STUDY TEXT:
>>>
It was a celebration of excess. After receiving the College charter, seal and keys from former Mass. Governor John D. Long, Class of 1857, Lowell conferred honorary degrees on scholars from national and international institutions. The Boston Symphony Orchestra performed that night in Sanders Theatre, and the day ended with a firework display that lit up the October night sky.
The next day, delegates from 216 institutions of higher education shook Lowell’s hand on the Sanders Theatre stage. The ceremony was followed by a whirlwind eating excursion for the delegates—lunch in University Hall, tea at Harvard Medical School and dinner at the Harvard Union.
For Lowell’s successor, James B. Conant ’14, pomp and circumstance was not a priority, with war on the horizon and an upcoming Tercentenary Celebration. Instead, Conant selected the Faculty Room of University Hall for his installation. Only 150 people attended. In retrospect, Conant’s secretary, Jerome Greene, maintained that the famed 1935 Tercentenary Celebration, with its audience of 15,000, was Conant’s true inauguration.
<<<
EXERCISE REQUIREMENTS:
Name every person mentioned in the passage about the Lowell and Conant inaugurations.

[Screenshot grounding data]
>>>
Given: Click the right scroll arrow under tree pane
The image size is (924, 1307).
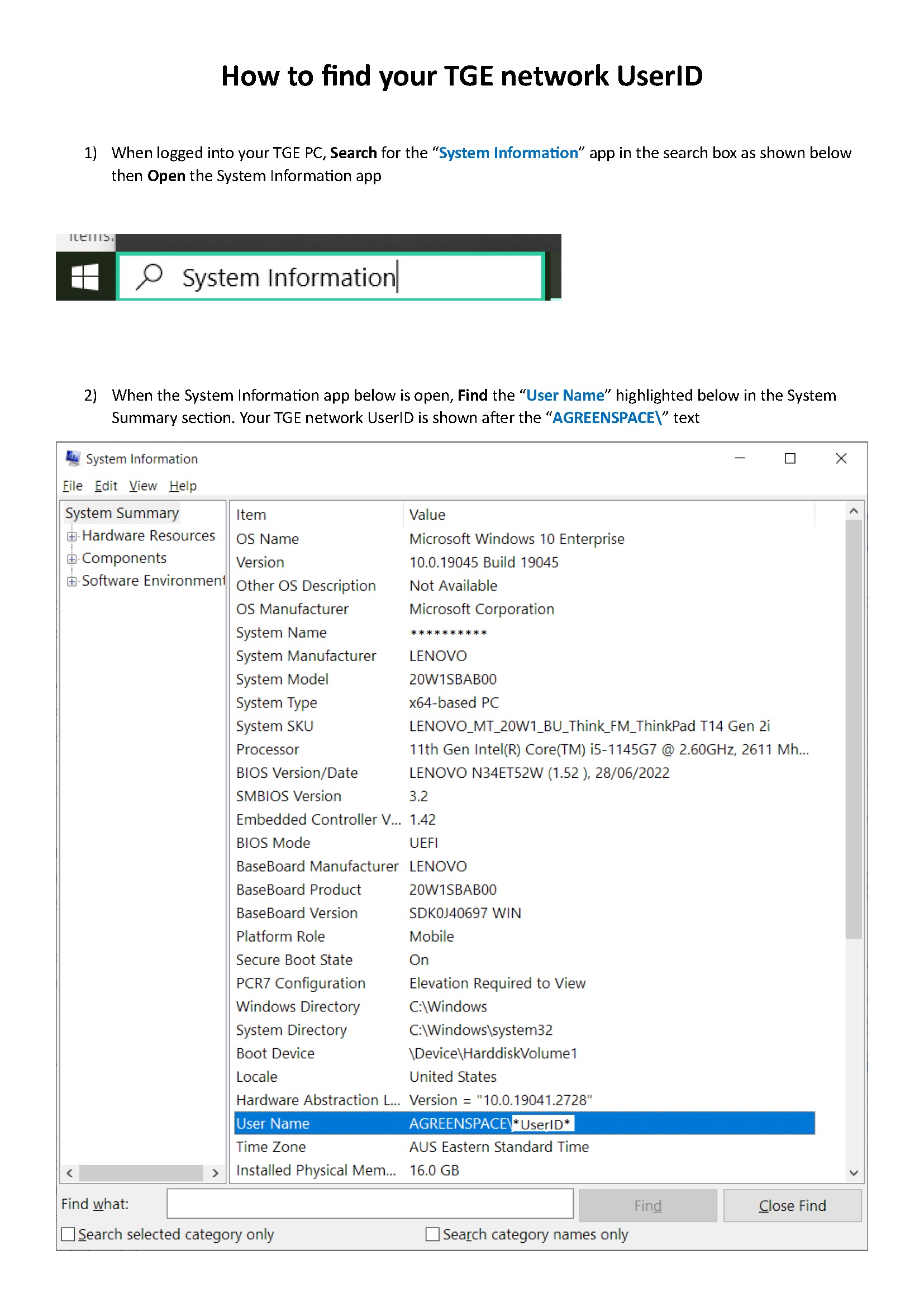Looking at the screenshot, I should [215, 1173].
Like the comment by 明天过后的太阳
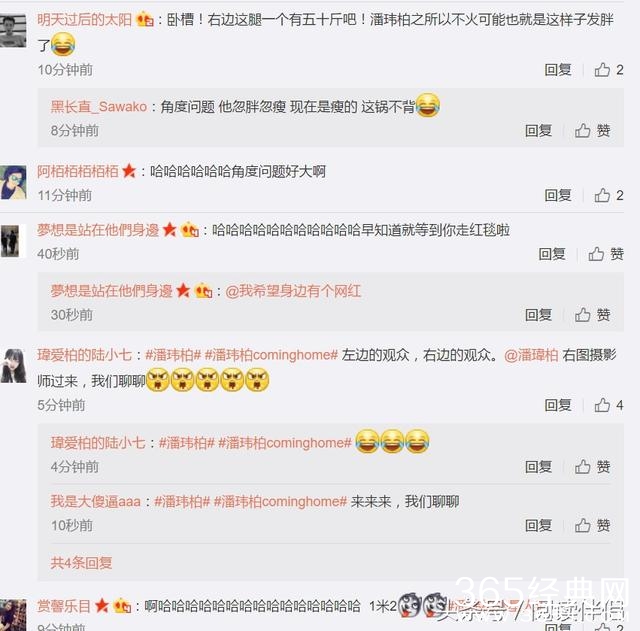Image resolution: width=640 pixels, height=631 pixels. pos(609,70)
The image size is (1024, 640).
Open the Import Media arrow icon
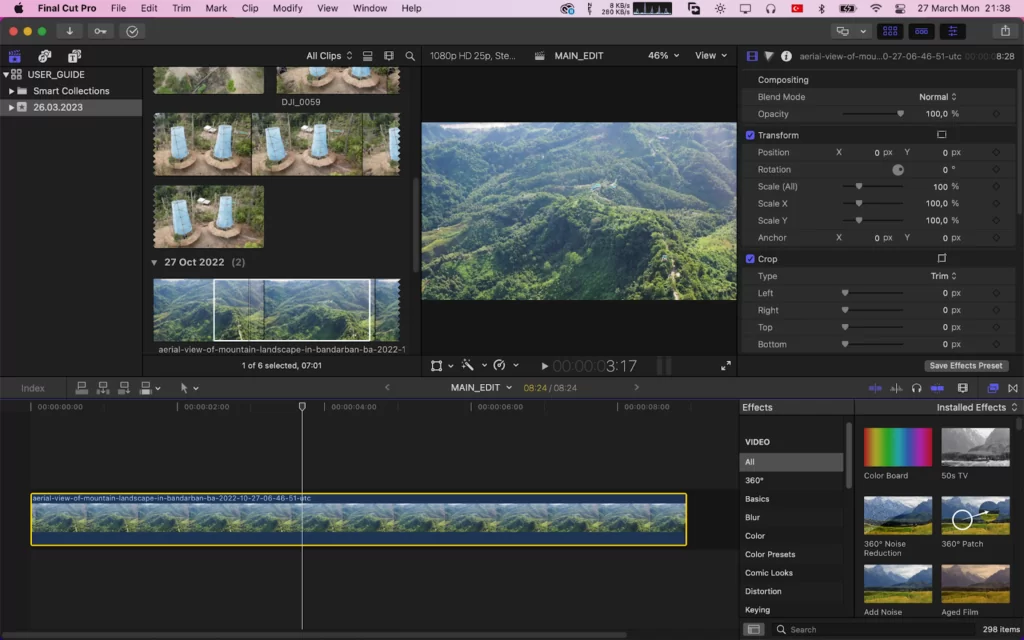(x=69, y=31)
<<<
TASK ANSWER:
John D. Long, Lowell, James B. Conant, Jerome Greene